DAY 005 – DESIGNING DANGEROUSLY
Consume Stories
I think avid readers have the potential to make great designers. There are a surprising number of sound designers I’ve met who majored or minored in English (I minored in English Lit, so I’m far from impartial on this subject). What is it about reading and theatre that seem to sync in some way?
I don’t read nearly as much as I used to, but I suspect stories reframe you while you’re young. Hopefully I still benefit from those narratives. I made the arguably poor choice of reading Cormac McCarthy’s The Road while Beth was pregnant with Lucas, and that book messed me up. Check out a synopsis if you want, but I’ll summarize it as a father and son’s post-apocalyptic journey to almost certain death, dogged by cannibals. It disturbed me, but it left a mark on my soul that films do not. There is an ache that differs from film, and I’m trying to sort out why.
I think it has to do with a difference in investment. Theatre (and books certainly) require a reaching to the story that film doesn’t require. I’m much more likely to identify with characters or draw similarities to people I know in theatre and books.
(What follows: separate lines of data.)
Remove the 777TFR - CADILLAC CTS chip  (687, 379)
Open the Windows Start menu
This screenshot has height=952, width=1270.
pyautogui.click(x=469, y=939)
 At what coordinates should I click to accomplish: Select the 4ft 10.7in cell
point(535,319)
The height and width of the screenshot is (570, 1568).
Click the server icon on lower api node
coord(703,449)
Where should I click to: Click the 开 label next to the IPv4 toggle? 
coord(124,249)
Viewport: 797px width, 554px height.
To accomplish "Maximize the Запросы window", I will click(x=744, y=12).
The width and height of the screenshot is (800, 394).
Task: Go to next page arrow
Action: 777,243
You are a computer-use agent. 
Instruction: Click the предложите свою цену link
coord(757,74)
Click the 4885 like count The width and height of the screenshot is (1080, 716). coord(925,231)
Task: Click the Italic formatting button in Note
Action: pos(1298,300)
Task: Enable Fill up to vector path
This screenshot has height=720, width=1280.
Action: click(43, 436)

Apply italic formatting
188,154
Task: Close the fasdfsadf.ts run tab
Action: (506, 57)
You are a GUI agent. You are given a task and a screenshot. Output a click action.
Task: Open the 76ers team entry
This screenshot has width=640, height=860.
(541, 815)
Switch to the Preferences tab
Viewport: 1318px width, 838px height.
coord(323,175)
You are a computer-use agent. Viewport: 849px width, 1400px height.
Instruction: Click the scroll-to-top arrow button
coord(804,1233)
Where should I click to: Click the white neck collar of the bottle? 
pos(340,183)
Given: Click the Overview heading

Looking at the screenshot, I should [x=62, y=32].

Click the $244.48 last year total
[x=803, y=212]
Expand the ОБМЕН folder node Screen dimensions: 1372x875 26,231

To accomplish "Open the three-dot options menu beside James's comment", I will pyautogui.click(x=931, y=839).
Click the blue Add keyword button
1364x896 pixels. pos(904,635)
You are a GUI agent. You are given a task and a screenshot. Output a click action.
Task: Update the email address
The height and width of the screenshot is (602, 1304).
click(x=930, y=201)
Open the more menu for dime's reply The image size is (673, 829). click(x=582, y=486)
I never find myself saying, “Boy, the way Jack Reacher just responded to that comment was just like my college roommate.” These things ask for our attention, and there is no reward, no release if we don’t offer up our attention. Film is so focused and fixed that you can pop into the end of something perfectly scored and edited and it’ll make you weepy. There’s no way you’re going to get weepy during a play if you’re playing on your phone for the first 90 minutes.